=== SOURCE DOCUMENT ===
Making a logging-road in the Maine woods is called
"swamping it," and they who do the work are called "swampers." I now perceived
the fitness of the term. This was the most perfectly swamped of all the
roads I ever saw. Nature must have co-operated with art here. However,
I suppose they would tell you that this name took its origin from the fact
that the chief work of road-makers in those woods is to make the swamps
passable. We came to a stream where the bridge, which had been made of
logs tied together with cedar bark, had been broken up, and we got over
as we could. This probably emptied into Mud Pond, and perhaps the Indian
might have come up it and taken us in there if he had known it. Such as
it was, this ruined bridge was the chief evidence that we were on a path
of any kind.
We then crossed another low rising ground, and I,
who wore shoes, had an opportunity to wring out my stockings, but my companion,
who used boots, had found that this was not a safe experiment for him,
for he might not be able to get his wet boots on again. He went over the
whole ground, or water, three times, for which reason our progress was
very slow; beside that the water softened our feet, and to some extent
unfitted them for walking. As I sat waiting for him, it would naturally
seem an unaccountable time that he was gone. Therefore, as I could see
through the woods that the sun was getting low, and it was uncertain how
far the lake might be, even if we were on the right course, and in what
part of the world we should find ourselves at nightfall, I proposed that
I should push through with what speed I could, leaving boughs to mark my
path, and find the lake and the Indian, if possible, before night, and
send the latter back to carry my companion's bag.
===
= REQUIRED ACTIONS =
#1 Please rewrite the paragraph of the Maine woods passage that begins "Making a logging-road in the Maine woods" more briefly, keeping its main facts.
#2 Go on with the Maine woods passage, starting after its final sentence about sending the Indian back for the companion's bag.
=== DATA ===
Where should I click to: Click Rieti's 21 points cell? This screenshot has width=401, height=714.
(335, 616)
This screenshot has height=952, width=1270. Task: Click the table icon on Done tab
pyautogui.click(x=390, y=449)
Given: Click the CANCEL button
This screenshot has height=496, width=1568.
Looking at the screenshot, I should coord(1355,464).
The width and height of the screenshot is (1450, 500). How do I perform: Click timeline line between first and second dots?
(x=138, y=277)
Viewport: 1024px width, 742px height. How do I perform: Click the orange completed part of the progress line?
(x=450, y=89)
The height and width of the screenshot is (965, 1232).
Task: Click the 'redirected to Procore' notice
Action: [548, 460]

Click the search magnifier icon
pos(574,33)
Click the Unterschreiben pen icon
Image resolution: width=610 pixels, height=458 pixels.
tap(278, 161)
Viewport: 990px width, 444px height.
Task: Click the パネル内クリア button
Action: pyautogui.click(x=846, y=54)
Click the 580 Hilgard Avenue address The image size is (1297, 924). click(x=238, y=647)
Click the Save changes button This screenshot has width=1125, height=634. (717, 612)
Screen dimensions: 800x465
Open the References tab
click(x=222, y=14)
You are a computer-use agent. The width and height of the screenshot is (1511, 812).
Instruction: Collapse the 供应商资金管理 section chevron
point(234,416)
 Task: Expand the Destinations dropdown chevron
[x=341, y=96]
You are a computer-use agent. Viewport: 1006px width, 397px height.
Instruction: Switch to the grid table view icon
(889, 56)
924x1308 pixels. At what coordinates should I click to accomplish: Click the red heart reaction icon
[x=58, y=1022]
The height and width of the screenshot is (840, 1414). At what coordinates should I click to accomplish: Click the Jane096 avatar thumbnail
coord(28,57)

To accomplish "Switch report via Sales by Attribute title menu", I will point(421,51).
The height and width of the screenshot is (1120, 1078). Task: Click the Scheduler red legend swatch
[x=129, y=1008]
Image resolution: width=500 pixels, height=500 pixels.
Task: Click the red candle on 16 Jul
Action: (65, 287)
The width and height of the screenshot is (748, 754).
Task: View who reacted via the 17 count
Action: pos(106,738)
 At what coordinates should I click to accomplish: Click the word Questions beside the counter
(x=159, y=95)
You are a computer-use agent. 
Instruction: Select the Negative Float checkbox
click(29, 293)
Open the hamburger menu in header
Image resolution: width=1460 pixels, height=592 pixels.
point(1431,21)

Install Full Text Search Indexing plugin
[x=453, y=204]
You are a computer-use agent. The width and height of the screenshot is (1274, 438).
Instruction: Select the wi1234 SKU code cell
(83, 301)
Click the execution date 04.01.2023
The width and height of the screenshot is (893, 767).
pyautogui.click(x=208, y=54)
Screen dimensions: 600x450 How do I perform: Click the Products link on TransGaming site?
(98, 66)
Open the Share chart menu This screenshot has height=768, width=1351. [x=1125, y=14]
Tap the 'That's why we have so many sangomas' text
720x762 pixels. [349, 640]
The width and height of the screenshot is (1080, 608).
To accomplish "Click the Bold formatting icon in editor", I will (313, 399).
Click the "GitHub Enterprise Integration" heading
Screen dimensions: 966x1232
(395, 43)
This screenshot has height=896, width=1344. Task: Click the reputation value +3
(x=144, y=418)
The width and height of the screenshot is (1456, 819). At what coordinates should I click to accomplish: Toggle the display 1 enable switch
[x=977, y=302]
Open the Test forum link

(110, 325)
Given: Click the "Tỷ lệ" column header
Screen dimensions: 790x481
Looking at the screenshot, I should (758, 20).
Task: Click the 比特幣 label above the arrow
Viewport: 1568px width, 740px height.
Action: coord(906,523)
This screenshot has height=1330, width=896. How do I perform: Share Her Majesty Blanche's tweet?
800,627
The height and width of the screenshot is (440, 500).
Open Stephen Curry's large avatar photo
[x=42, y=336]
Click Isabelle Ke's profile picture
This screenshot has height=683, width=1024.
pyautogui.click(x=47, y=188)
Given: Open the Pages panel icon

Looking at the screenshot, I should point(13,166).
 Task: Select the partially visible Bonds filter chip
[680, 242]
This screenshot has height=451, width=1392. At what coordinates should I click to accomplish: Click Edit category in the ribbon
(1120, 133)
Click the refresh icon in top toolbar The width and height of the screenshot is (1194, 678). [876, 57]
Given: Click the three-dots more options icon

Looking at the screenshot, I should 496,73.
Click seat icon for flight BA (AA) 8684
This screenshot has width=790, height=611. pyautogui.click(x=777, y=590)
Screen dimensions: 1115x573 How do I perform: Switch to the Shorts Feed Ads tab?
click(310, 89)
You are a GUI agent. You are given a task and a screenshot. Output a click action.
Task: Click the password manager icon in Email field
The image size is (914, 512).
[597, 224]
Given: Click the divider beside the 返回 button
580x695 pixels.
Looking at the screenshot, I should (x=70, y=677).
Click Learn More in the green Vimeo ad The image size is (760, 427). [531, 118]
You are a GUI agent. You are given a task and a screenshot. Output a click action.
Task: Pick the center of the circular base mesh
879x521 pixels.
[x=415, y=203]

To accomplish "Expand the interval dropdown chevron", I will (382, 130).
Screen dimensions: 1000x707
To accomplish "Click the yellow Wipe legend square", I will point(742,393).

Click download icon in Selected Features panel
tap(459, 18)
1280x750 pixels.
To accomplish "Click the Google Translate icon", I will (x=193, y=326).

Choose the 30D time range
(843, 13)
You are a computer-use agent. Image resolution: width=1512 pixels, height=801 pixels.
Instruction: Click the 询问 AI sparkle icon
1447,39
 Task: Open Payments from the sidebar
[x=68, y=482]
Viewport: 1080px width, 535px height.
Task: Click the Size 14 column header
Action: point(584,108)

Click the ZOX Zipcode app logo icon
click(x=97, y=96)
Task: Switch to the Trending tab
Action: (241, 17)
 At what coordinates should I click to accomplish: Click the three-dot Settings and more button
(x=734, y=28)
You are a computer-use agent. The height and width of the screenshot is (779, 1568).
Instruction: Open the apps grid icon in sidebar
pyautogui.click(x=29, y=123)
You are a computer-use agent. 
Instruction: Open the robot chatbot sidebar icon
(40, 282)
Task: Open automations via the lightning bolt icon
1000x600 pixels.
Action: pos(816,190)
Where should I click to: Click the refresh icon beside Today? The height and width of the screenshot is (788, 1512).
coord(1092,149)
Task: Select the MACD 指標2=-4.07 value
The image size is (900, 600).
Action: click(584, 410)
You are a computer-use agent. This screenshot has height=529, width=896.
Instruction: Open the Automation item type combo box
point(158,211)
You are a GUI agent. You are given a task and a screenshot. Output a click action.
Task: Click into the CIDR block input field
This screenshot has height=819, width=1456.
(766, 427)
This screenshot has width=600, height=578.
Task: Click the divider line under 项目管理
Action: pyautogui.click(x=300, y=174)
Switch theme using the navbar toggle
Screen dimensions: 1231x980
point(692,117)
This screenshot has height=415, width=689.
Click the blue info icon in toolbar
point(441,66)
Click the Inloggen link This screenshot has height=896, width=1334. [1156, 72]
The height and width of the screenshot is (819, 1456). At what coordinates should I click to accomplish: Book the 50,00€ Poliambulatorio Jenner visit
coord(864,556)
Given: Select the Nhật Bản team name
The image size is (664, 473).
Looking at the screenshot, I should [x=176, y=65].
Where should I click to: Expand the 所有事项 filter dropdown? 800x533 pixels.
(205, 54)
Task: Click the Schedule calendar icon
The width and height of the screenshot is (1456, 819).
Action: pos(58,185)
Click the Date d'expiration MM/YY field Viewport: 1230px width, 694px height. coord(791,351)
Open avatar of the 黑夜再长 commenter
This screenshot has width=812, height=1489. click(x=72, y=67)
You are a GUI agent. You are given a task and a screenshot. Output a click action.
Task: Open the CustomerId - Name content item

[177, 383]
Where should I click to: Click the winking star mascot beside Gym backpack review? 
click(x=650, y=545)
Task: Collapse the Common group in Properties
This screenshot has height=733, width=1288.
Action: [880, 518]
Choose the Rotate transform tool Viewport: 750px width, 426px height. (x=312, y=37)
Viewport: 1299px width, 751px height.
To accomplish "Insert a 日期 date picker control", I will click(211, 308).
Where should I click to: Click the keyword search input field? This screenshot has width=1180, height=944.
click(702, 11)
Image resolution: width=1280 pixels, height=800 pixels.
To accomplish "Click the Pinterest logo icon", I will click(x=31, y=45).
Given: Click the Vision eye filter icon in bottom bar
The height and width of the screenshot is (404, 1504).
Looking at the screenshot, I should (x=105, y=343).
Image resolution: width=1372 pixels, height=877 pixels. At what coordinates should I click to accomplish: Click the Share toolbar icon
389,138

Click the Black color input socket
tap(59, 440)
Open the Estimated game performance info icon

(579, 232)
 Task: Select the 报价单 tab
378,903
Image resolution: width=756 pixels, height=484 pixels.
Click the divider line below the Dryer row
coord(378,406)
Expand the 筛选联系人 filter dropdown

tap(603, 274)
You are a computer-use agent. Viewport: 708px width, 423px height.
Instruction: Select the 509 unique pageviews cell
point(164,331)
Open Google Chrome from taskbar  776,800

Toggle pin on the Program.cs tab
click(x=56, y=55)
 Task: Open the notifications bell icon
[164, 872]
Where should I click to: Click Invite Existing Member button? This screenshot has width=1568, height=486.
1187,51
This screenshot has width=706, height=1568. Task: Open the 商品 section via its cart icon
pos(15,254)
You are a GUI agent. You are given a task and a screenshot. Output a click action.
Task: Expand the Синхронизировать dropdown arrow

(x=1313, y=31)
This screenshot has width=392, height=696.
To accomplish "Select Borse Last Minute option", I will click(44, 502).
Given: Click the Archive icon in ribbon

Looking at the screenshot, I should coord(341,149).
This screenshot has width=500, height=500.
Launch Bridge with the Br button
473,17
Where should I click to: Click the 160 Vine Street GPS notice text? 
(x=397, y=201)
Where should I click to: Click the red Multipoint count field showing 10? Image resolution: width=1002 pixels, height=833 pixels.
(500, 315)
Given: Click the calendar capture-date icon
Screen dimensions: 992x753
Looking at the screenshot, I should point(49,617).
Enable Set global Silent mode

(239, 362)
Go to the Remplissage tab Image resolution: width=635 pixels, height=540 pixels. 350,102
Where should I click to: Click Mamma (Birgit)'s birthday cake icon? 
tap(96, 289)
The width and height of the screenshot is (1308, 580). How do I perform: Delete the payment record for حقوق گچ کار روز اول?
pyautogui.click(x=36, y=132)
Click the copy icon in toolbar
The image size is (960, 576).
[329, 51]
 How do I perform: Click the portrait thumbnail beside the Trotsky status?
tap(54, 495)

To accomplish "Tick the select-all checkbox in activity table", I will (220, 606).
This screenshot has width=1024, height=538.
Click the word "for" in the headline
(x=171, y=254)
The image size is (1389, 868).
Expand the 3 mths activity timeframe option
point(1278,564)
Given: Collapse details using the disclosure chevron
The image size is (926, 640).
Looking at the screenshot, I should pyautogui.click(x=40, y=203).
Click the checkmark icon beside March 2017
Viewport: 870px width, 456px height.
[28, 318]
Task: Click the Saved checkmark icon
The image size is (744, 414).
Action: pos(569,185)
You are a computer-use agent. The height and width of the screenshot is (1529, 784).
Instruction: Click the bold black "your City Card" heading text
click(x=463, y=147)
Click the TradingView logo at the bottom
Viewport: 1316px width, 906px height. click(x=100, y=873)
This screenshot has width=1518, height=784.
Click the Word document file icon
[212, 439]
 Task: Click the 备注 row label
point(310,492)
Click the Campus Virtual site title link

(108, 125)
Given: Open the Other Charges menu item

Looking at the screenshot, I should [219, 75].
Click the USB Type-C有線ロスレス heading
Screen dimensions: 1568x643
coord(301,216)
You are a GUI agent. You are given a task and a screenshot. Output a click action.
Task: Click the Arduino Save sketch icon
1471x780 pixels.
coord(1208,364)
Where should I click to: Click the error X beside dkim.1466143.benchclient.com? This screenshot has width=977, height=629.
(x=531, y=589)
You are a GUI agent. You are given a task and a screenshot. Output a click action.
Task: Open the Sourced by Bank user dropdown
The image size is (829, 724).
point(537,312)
===
= FINAL ANSWERS =
#1 In the Maine woods, making a logging-road is called "swamping it," and the workers are "swampers." The term fit: this was the most perfectly swamped road I ever saw, as if nature had helped. Still, locals would probably say the name comes from the road-makers' chief job there, making swamps passable. At one stream the bridge, built of logs tied with cedar bark, was broken up, and we crossed as best we could. The stream probably emptied into Mud Pond, and the Indian might have brought us in that way had he known of it. That ruined bridge was the main sign that we were on any path at all.

#2
Having gone about a mile, and got into low ground
again, I heard a noise like the note of an owl, which I soon discovered
to be made by the Indian, and answering him, we soon came together. He
had reached the lake, after crossing Mud Pond, and running some rapids
below it, and had come up about a mile and a half on our path. If he had
not come back to meet us, we probably should not have found him that night,
for the path branched once or twice before reaching this particular part
of the lake. So he went back for my companion and his bag, while I kept
on. Having waded through another stream where the bridge of logs had been
broken up and half floated away,--and this was not altogether worse than
our ordinary walking, since it was less muddy,--we continued on, through
alternate mud and water, to the shore of Apmoojenegamook Lake, which we
reached in season for a late supper, instead of dining there, as we had
expected, having gone without our dinner. It was at least five miles by
the way we had come, and as my companion had gone over most of it three
times, he had walked full a dozen miles, bad as it was. In the winter,
when the water is frozen, and the snow is four feet deep, it is no doubt
a tolerable path to a footman. As it was, I would not have missed that
walk for a good deal. If you want an exact recipe for making such a road,
take one part Mud Pond, and dilute it with equal parts of Umbazookskus
and Apmoojenegamook; then send a family of musquash through to locate it,
look after the grades and culverts, and finish it to their minds, and let
a hurricane follow to do the fencing.
We had come out on a point extending into Apmoojenegamook,
or Chamberlain Lake, west of the outlet of Mud Pond, where there was a
broad, gravelly, and rocky shore, encumbered with bleached logs and trees.
We were rejoiced to see such dry things in that part of the world. But
at first we did not attend to dryness so much as to mud and wetness. We
all three walked into the lake up to our middle to wash our clothes.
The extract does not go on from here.